LGBT advocacy groups in Charlotte and other cities have pushed their agenda on politicians who want to appear politically correct, but they've only gained traction when attaching their cause to those of gays, lesbians and bisexuals. Frankly, that act is wearing a bit thin. Over 65 percent of North Carolinians are reportedly opposed to biological men using women's restrooms. Gays and lesbians are in a constant struggle to obtain and retain their basic rights, like the right of same sex partners to marry, their right to adopt, their right to make medical decisions for each other and their right not to be discriminated against in the workplace.

In other words, gays, lesbians and bisexuals only want the same rights as everyone else — no special accommodations, no special privileges. Nor do gays and lesbians make demands that will inconvenience or otherwise violate the privacy rights of others. The same cannot be said of the transgender movement.

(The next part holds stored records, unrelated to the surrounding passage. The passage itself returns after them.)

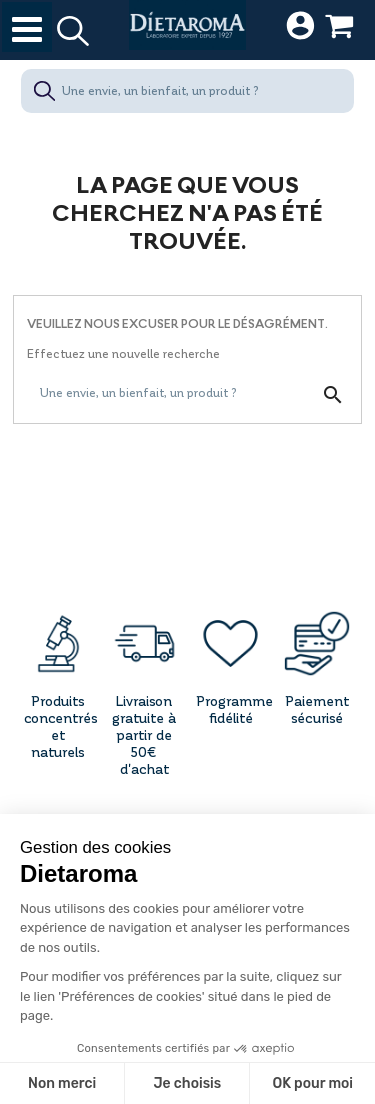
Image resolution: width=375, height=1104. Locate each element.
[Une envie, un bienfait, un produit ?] (187, 91)
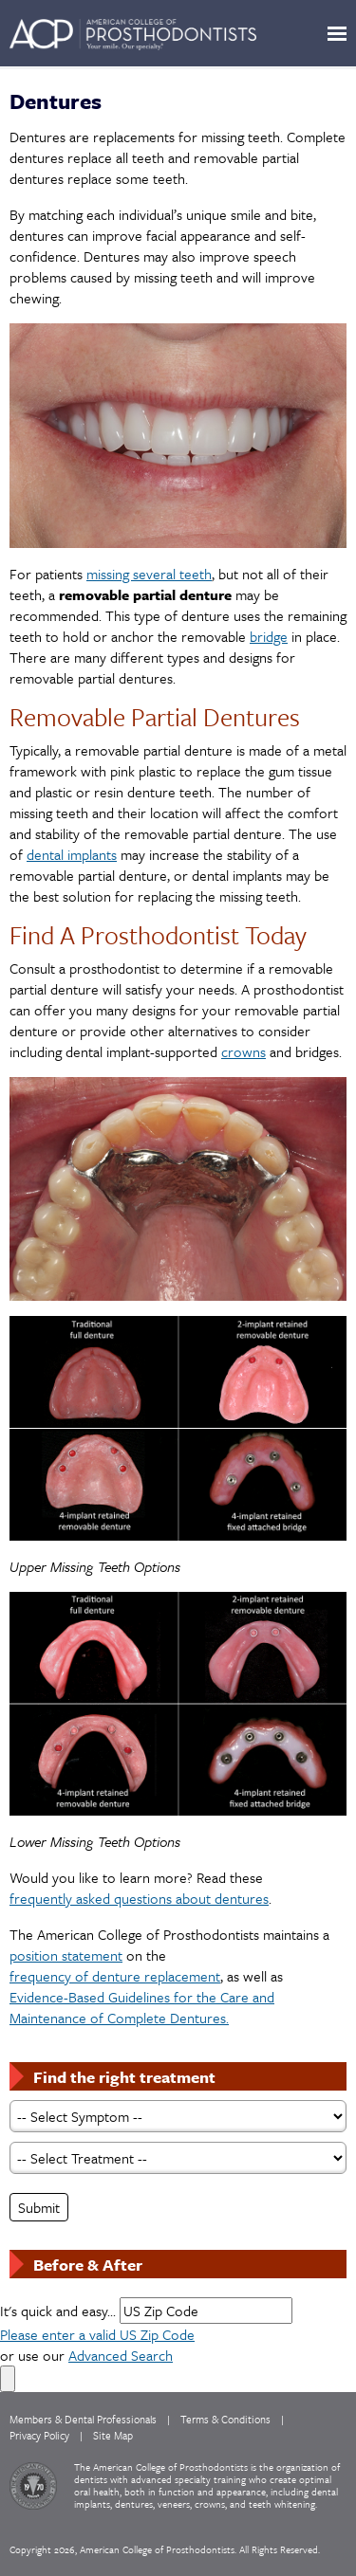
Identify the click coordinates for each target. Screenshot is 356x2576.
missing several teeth (149, 573)
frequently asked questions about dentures (139, 1898)
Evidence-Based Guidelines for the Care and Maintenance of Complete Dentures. (141, 2007)
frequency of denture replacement (114, 1975)
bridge (269, 636)
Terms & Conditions (225, 2419)
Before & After (87, 2264)
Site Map (113, 2435)
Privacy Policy (39, 2435)
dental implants (72, 854)
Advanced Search (120, 2355)
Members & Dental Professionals (83, 2419)
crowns (243, 1051)
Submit (39, 2207)
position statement (65, 1955)
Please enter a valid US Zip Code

No doubt the North Carolina General Assembly is riddled with a few backward-thinking homophobes who will hopefully be replaced this fall, but threats from the transgender movement do nothing to advance the causes that are so crucial to a better quality of life for gays, lesbians and bisexuals. That's why it's time for the LGBT movement to jettison the "T" from their name, and focus on their singular cause, which should not be encumbered by the intrusive demands of persons who are no longer comfortable with their own gender.